Cette cérémonie funéraire, l’une des plus importantes jamais organisées en Palestine par le nombre de dépouilles et de restes inhumés, a concerné les victimes d’un bombardement israélien ayant ciblé un immeuble résidentiel abritant les familles Abou Charia et Hassaina, dans le quartier d’Al-Sabra, au sud de la ville de Gaza.
Les funérailles ont rassemblé des délégations populaires, communautaires et officielles, ainsi que des milliers de citoyens palestiniens et des équipes de la Défense civile qui avaient participé durant plusieurs semaines aux opérations de récupération des corps.
Dans une scène témoignant de l’ampleur du massacre, les cercueils drapés du drapeau palestinien ont été alignés sur le site même du bloc résidentiel détruit.
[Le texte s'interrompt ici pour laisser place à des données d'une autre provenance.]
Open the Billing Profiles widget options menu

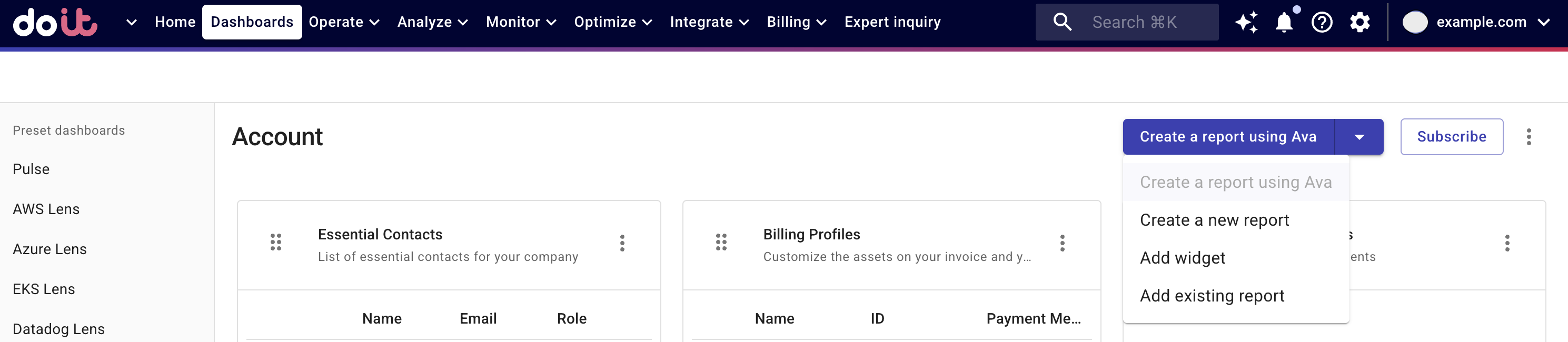(x=1061, y=244)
Après la prière funéraire, les dépouilles ont été transférées puis inhumées au cimetière Al Maamadani, dans le quartier d’Al Zaytoun, au sud-est de Gaza.
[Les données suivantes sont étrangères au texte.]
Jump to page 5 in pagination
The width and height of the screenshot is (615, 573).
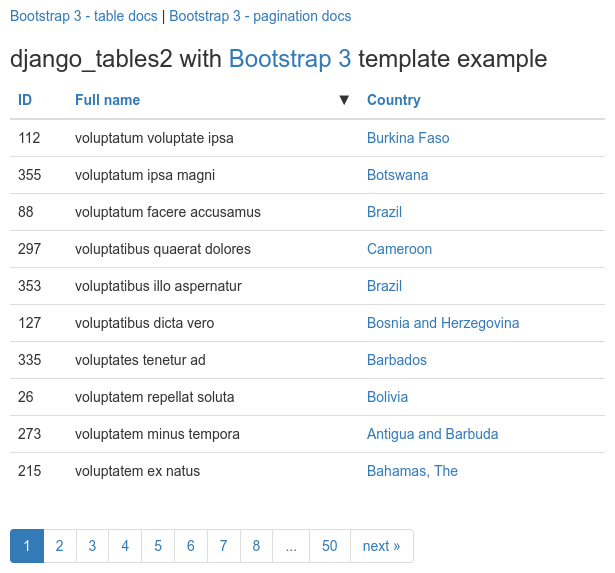pos(158,546)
Au terme de près de deux semaines d’opérations, totalisant 136 heures de travail acharné, les équipes de la Défense civile ont extrait 112 corps et restes des membres de la famille, grâce à des efforts considérables menés avec des moyens très limités. Le bombardement israélien avait entièrement détruit le bloc résidentiel, le réduisant à un amas de gravats et de cendres, tandis que l’occupation avait empêché toute opération de secours dès le jour du massacre. Ce bombardement avait causé la mort de 308 membres de la famille et de leurs proches, parmi lesquels figuraient le chef de famille, des personnes âgées, des jeunes, 44 enfants de moins de 16 ans, 37 femmes et plus de 10 personnes en situation de handicap.
Dans une déclaration à l’Agence de presse du Qatar (QNA), M. Mahmoud Bassal, porte-parole de la Défense civile, a indiqué que les opérations d’extraction avaient été menées à l’aide d’une seule machine lourde, l’unique équipement autorisé à accéder au site, l’occupation ayant interdit l’entrée des équipements de secours et de déblaiement dans la bande de Gaza. Il a souligné que les équipes avaient été confrontées à des scènes extrêmement éprouvantes, face à des corps entièrement décomposés — y compris ceux d’enfants, de femmes, d’hommes et de personnes âgées.